**Work required**
What is wanted is an exact copy of all the entries.
[Start of Attachment]
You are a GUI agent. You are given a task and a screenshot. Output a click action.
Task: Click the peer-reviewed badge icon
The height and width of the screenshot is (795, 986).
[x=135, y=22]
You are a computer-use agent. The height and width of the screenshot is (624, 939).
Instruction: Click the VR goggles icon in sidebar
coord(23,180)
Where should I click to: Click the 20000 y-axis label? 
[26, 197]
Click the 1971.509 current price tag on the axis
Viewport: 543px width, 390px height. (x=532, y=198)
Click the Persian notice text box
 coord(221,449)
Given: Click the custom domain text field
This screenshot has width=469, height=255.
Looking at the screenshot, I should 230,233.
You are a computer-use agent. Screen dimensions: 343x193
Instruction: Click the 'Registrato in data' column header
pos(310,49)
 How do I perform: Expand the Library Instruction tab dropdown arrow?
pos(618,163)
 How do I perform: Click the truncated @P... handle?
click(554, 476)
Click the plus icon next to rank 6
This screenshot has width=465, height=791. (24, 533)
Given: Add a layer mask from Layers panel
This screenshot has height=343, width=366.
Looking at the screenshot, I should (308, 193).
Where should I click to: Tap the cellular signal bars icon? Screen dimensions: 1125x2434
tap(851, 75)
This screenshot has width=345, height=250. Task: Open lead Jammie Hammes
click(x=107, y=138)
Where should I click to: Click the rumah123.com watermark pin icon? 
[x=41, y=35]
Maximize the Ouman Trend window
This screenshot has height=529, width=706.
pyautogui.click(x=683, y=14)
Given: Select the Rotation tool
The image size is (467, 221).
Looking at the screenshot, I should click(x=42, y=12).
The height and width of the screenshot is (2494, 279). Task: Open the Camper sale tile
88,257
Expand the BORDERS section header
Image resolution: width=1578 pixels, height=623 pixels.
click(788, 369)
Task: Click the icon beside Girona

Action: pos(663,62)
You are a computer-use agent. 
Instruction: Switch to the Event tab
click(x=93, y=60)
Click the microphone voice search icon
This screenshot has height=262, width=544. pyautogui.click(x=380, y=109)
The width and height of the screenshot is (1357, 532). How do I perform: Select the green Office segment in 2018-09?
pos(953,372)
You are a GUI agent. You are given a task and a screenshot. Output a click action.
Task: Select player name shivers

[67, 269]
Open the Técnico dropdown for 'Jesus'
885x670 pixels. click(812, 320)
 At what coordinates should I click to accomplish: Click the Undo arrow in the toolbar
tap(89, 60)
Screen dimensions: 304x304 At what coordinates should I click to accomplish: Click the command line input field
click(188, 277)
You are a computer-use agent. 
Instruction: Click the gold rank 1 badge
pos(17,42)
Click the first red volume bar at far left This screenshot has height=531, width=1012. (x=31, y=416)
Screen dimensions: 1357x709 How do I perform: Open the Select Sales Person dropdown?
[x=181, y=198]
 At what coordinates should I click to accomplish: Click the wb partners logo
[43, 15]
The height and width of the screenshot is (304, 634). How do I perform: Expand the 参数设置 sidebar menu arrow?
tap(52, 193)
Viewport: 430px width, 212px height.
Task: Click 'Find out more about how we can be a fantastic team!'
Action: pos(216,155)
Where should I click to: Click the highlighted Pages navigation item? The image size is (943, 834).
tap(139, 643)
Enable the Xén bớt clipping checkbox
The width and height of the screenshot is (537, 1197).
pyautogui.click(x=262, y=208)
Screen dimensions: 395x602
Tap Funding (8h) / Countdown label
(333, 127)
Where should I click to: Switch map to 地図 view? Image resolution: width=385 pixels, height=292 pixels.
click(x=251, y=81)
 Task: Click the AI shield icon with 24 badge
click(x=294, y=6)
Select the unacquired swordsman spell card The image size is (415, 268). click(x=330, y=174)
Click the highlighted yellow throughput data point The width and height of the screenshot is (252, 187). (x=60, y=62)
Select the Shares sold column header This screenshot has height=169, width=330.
[End of Attachment]
**Reply to the exercise**
You are a GUI agent. You are given a task and a screenshot. Output a click action.
Task: Click the peer-reviewed badge icon
The height and width of the screenshot is (795, 986).
[x=135, y=22]
You are a computer-use agent. The height and width of the screenshot is (624, 939).
Instruction: Click the VR goggles icon in sidebar
coord(23,180)
Where should I click to: Click the 20000 y-axis label? 
[26, 197]
Click the 1971.509 current price tag on the axis
Viewport: 543px width, 390px height. (x=532, y=198)
Click the Persian notice text box
 coord(221,449)
Given: Click the custom domain text field
This screenshot has width=469, height=255.
Looking at the screenshot, I should 230,233.
You are a computer-use agent. Screen dimensions: 343x193
Instruction: Click the 'Registrato in data' column header
pos(310,49)
 How do I perform: Expand the Library Instruction tab dropdown arrow?
pos(618,163)
 How do I perform: Click the truncated @P... handle?
click(554, 476)
Click the plus icon next to rank 6
This screenshot has width=465, height=791. (24, 533)
Given: Add a layer mask from Layers panel
This screenshot has height=343, width=366.
Looking at the screenshot, I should (308, 193).
Where should I click to: Tap the cellular signal bars icon? Screen dimensions: 1125x2434
tap(851, 75)
This screenshot has width=345, height=250. Task: Open lead Jammie Hammes
click(x=107, y=138)
Where should I click to: Click the rumah123.com watermark pin icon? 
[x=41, y=35]
Maximize the Ouman Trend window
This screenshot has height=529, width=706.
pyautogui.click(x=683, y=14)
Given: Select the Rotation tool
The image size is (467, 221).
Looking at the screenshot, I should click(x=42, y=12).
The height and width of the screenshot is (2494, 279). Task: Open the Camper sale tile
88,257
Expand the BORDERS section header
Image resolution: width=1578 pixels, height=623 pixels.
click(788, 369)
Task: Click the icon beside Girona

Action: pos(663,62)
You are a computer-use agent. 
Instruction: Switch to the Event tab
click(x=93, y=60)
Click the microphone voice search icon
This screenshot has height=262, width=544. pyautogui.click(x=380, y=109)
The width and height of the screenshot is (1357, 532). How do I perform: Select the green Office segment in 2018-09?
pos(953,372)
You are a GUI agent. You are given a task and a screenshot. Output a click action.
Task: Select player name shivers

[67, 269]
Open the Técnico dropdown for 'Jesus'
885x670 pixels. click(812, 320)
 At what coordinates should I click to accomplish: Click the Undo arrow in the toolbar
tap(89, 60)
Screen dimensions: 304x304 At what coordinates should I click to accomplish: Click the command line input field
click(188, 277)
You are a computer-use agent. 
Instruction: Click the gold rank 1 badge
pos(17,42)
Click the first red volume bar at far left This screenshot has height=531, width=1012. (x=31, y=416)
Screen dimensions: 1357x709 How do I perform: Open the Select Sales Person dropdown?
[x=181, y=198]
 At what coordinates should I click to accomplish: Click the wb partners logo
[43, 15]
The height and width of the screenshot is (304, 634). How do I perform: Expand the 参数设置 sidebar menu arrow?
tap(52, 193)
Viewport: 430px width, 212px height.
Task: Click 'Find out more about how we can be a fantastic team!'
Action: pos(216,155)
Where should I click to: Click the highlighted Pages navigation item? The image size is (943, 834).
tap(139, 643)
Enable the Xén bớt clipping checkbox
The width and height of the screenshot is (537, 1197).
pyautogui.click(x=262, y=208)
Screen dimensions: 395x602
Tap Funding (8h) / Countdown label
(333, 127)
Where should I click to: Switch map to 地図 view? Image resolution: width=385 pixels, height=292 pixels.
click(x=251, y=81)
 Task: Click the AI shield icon with 24 badge
click(x=294, y=6)
Select the unacquired swordsman spell card The image size is (415, 268). click(x=330, y=174)
Click the highlighted yellow throughput data point The width and height of the screenshot is (252, 187). (x=60, y=62)
Select the Shares sold column header This screenshot has height=169, width=330.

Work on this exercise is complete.